Devant l’impasse politique, compromettant gravement la vie et l’avenir du Mali, provoquée et entretenue par le refus catégorique du pouvoir de Moussa TRAORE, alors Président de la République et Secrétaire Général de l’Union Démocratique du Peuple Malien (UDPM) ; Parti-unique, d’adopter la forme du gouvernement correspondant aux aspirations profondes de l’heure du peuple malien dont la démocratie pluraliste, un groupe de militaires, dirigé par le Lieutenant-colonel Amadou Toumani TOURE, avait décidé, en parachevant ainsi les douloureux sacrifices consentis par le peuple dans la même perspective, de prendre le pouvoir par la force. C’était dans la nuit du 25 au 26 mars 1991. Analyse

Cette décision grave qui porta à la tête de l’Etat malien en transition le jeune officier supérieur, le Lieutenant-colonel Amadou Toumani TOURE, semblait à l’époque être l’unique solution capable de mettre fin à la crise. Elle avait été murie concomitamment avec le durcissement du régime en place contre la volonté générale.

Si le monde s’évertue à considérer ce coup de force comme étant plutôt une révolution, c’est-à-dire « un retour sur soi », c’est à cause du comportement honorable des militaires qui avaient tenu à leurs engagements envers le peuple.

En effet, après la prise du pouvoir, le lieutenant-colonel Amadou Toumani TOURE et ses compagnons s’étaient d’abord rendus à la Centrale Syndicale (UNTM) pour remettre le pouvoir aux acteurs politiques regroupés au sein du Mouvement Démocratique.

Sur la demande de ces acteurs politiques majeurs, les militaires avaient ensuite accepté de continuer avec eux en vue de s’assurer une transition politique apaisée et sécurisée qui devait permettre la consécration de la démocratie pluraliste notamment par l’adoption d’une nouvelle constitution qui avait été adoptée par le peuple le 25 Février 1992. C’est sous le fondement de celle-ci, que la mise en place des institutions de la République a été effectuée avec satisfaction de tous.

L’élection du Président Alpha O. KONARE le 08 juin 1992, marquait dès lors à la fois,  la fin de la IIème République et consacrait la naissance de la IIIème République du Mal. C’est après ce travail titanesque, sur l’initiative unilatérale du jeune Lieutenant-colonel ATT, que  les militaires avaient décidé de retourner dans les casernes.

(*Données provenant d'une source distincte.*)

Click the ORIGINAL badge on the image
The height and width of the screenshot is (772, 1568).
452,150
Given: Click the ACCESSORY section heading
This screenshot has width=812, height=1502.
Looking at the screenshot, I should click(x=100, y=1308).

Il faut cependant rappeler que la Conférence Nationale, instance suprême à l’époque, avait sollicité, devant certaines difficultés relatives à l’organisation des élections présidentielles, le maintien à la tête de l’Etat du lieutenant-colonel TOURE, très certainement du fait des qualités qu’il avait fait montre jusqu’ici  dans la fonction de Chef de l’Etat via CTSP, mais il déclina catégoriquement l’offre au nom de « son Serment d’Officier ».

Plus tard, il répondra aux journalistes de l’hebdomadaire « Jeune Afrique », au sujet de la proposition relative à son maintien au pouvoir, que dans le même contexte sociopolitique, il pendrait la même décision ; du fait que leur intervention dans la vie politique n’avait pas pour motivation de conserver ou de conquérir le pouvoir, mais de trouver une solution transitoire pour alléger la seule souffrance du peuple et pour restaurer la paix dans le pays.

Le processus démocratique ainsi emprunté et la conduite des militaires notamment celle du Président ATT en particulier avaient constitué essentiellement les critères qui apaisaient les morts et les victimes et qui donnaient également une dimension exceptionnelle à la démocratisation au Mali.

A partir du 26 mars 1991, aucun pouvoir ne pouvait plus régner en roi ; seul le peuple demeurerait toujours souverain. La constitution énonça à cet effet que « le fondement de tout pouvoir réside dans la présente constitution ». Il a été également installé comme principe de gouvernance, le respect obligatoire de  l’Etat de droit, des droits fondamentaux et des libertés publiques. La constitution consacra dès lors le juge constitutionnel comme le juge de la constitutionnalité des lois pour « garantir les droits fondamentaux de la personne humaine ainsi que des libertés publiques ».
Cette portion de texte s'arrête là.